Revisiting the works of Eurotrash's most determined auteur
But then, neither would he likely have made numerous movies that seem driven by insatiability alone — like 1972's Sinner (a.k.a. Diary of a Nymphomaniac, a surprisingly moralistic corruption-of-youth tale; 1973's Countess Perverse, succinctly described on IMBD as "Two wealthy aristocrats lure a virginal girl to a Spanish island for a night of sex, death, and cannibalism;" 1973's Female Vampire, the first starring vehicle for waifish, exhibitionist muse Lina Romay, his spouse and collaborator until her death earlier this year; and 1974's Exorcism, with the short, squat director himself as a murderously crazy ex-priest who mistakes swingers' mock "black masses" for the real thing. These four were recently issued for home viewing. The latter two (on Kino Lorber) come complete with alternate versions emphasizing bloody mayhem over naked frisking.
They are, of course, a mixed bag, sometimes winningly eccentric or even poetical, sometimes just sleazy and dull.
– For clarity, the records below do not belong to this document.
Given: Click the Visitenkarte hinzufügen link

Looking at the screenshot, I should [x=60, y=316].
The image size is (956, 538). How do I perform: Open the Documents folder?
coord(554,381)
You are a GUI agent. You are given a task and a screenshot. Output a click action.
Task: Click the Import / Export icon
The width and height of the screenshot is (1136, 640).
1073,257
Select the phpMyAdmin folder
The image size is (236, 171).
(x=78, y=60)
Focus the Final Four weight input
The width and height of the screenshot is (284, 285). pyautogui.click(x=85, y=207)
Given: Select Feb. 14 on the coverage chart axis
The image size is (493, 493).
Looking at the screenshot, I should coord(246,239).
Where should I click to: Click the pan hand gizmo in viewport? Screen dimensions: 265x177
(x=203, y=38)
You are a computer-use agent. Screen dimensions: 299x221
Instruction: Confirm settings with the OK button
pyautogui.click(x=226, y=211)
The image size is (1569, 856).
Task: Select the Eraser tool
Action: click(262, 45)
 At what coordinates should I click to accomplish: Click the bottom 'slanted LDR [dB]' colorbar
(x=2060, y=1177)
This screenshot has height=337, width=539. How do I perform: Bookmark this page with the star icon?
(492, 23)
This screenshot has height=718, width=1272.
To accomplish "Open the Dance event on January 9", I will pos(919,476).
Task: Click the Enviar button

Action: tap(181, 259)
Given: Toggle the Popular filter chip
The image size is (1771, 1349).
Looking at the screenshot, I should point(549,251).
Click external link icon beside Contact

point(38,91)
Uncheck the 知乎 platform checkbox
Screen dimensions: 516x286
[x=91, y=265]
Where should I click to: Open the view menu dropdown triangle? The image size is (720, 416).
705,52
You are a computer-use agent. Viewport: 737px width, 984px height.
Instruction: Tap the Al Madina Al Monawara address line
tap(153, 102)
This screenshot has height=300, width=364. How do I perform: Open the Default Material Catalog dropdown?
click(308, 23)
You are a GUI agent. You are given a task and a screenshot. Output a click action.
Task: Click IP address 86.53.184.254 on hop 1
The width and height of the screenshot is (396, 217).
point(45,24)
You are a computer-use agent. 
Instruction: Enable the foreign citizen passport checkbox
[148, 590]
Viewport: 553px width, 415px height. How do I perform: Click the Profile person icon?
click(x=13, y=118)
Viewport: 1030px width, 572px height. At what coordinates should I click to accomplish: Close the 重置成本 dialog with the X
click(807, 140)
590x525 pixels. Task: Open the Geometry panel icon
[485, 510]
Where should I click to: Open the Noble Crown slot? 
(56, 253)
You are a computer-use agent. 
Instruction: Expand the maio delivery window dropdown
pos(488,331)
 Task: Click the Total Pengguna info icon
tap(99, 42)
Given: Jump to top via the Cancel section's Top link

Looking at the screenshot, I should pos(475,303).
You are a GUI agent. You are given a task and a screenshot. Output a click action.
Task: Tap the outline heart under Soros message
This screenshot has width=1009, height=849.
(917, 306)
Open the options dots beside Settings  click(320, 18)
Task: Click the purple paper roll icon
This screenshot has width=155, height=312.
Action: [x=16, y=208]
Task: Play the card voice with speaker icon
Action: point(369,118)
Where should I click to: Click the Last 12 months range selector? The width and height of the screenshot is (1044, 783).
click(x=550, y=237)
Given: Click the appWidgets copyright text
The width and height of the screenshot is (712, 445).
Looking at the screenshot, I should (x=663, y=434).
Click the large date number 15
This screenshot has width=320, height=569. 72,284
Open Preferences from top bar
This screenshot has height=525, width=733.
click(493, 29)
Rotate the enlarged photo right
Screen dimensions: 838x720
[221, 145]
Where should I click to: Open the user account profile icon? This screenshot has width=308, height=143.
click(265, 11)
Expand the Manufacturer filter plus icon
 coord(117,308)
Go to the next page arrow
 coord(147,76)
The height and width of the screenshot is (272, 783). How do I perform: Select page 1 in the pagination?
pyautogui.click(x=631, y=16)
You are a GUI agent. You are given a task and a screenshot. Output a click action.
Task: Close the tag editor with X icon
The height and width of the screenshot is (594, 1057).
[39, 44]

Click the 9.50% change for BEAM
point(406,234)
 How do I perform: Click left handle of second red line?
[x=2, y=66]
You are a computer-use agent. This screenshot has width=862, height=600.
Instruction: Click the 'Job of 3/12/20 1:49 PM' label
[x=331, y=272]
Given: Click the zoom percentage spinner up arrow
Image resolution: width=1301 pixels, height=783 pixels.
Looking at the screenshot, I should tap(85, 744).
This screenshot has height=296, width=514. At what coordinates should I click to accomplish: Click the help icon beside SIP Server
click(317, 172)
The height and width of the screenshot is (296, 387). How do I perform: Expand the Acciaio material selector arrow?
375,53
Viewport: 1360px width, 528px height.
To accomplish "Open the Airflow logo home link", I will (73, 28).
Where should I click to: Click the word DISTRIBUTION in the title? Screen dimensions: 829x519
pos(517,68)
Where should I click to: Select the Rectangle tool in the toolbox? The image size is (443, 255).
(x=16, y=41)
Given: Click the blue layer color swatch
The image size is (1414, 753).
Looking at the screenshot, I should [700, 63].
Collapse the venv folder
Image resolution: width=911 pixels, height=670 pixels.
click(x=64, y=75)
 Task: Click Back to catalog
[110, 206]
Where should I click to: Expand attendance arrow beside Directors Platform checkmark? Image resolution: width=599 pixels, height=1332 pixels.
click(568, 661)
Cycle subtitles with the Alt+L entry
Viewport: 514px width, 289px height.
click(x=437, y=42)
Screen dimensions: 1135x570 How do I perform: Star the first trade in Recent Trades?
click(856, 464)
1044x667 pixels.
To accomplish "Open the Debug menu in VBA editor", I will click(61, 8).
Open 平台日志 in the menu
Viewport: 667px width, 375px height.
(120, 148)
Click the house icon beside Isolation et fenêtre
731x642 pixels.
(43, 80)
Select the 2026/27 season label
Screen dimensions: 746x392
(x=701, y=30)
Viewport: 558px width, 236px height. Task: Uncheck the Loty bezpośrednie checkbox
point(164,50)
For every decent to genuinely good Franco opus (among the latter, improbably, 1976's quite serious Love Letters of a Portuguese Nun), a dozen or more are likely better off unseen when they're not outright unseeable. (He's left behind many films unfinished, lost or in legal limbo). What are we missing in the likes of 1980's Two Female Spies With Flowered Panties, 1981's Bloodsucking Nazi Zombies, 1984's The Night Has a Thousand Sexes, 1986's Lulu's Talking Ass, 1986's Tribulations of a Cross-Eyed Buddha, or this year's Al Pereira vs. the Alligator Women? Maybe they're best kept suspended somewhere between Franco's imagination and our own.